Reputation: 7336
My Entity has no primary key for some reasons:
public partial class VehicleLocation
{
public virtual string UserCode { get; set; }
public virtual string DateTime { get; set; }
public virtual string Device { get; set; }
public virtual string Gps { get; set; }
public virtual string GpsDateTime { get; set; }
public virtual double Speed { get; set; }
}
The mapping:
class VehicleLoactionMap : ClassMap<VehicleLocation>
{
public VehicleLoactionMap()
{
Table("VEHICLE_LOCATION");
LazyLoad();
Map(x => x.UserCode).Column("USER_CODE");
Map(x => x.DateTime).Column("DATE_TIME");
Map(x => x.Device).Column("DEVICE");
Map(x => x.Gps).Column("GPS");
Map(x => x.GpsDateTime).Column("GPS_DATE_TIME");
Map(x => x.Speed).Column("SPEED");
}
}
I got this error:
The entity 'VehicleLocation' doesn't have an Id mapped...
How can I map my entity without using a primary key?
Upvotes: 7
Views: 18376
Reputation: 1199
Easy to create a composite key. Code sample (VB):
Table("Table1")
CompositeId().KeyProperty(Function(x) x.Field1).KeyProperty(Function(x) x.Field2)
Upvotes: 1
Reputation: 2003
There is no way of doing this as NHibernate requires a unique identifier for each entity. This is because NHibernate requires a way to tie a row of data in the database table to the entity. If it cannot do this then there is no way for it to perform any form of persistance on the entity data.
In situations where the table does not have a single primary key I have found two possible approaches to work.

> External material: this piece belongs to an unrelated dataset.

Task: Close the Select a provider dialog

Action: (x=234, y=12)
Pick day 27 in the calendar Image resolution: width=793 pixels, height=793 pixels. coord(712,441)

Use a composite primary key.
If your DBMS supports you can use the physical row identifier. SQL Server 2008 has %%physloc%%
and Oracle has ROWID
.
But I would really not recommend option 2 in pretty much any scenario. This is because the DBMS makes no guarantees that the row id will stay the same over the lifetime of the row and is therefore a very un-reliable Primary Key.
Upvotes: 2
Reputation: 3281
I had the same issue a while back, but after a lot of searching I found that it is not possible to have entities without an identifier field to be mapped in nHibernate.
But you can do this by having composite keys instead of unique identifiers. Although I haven't tried it myself.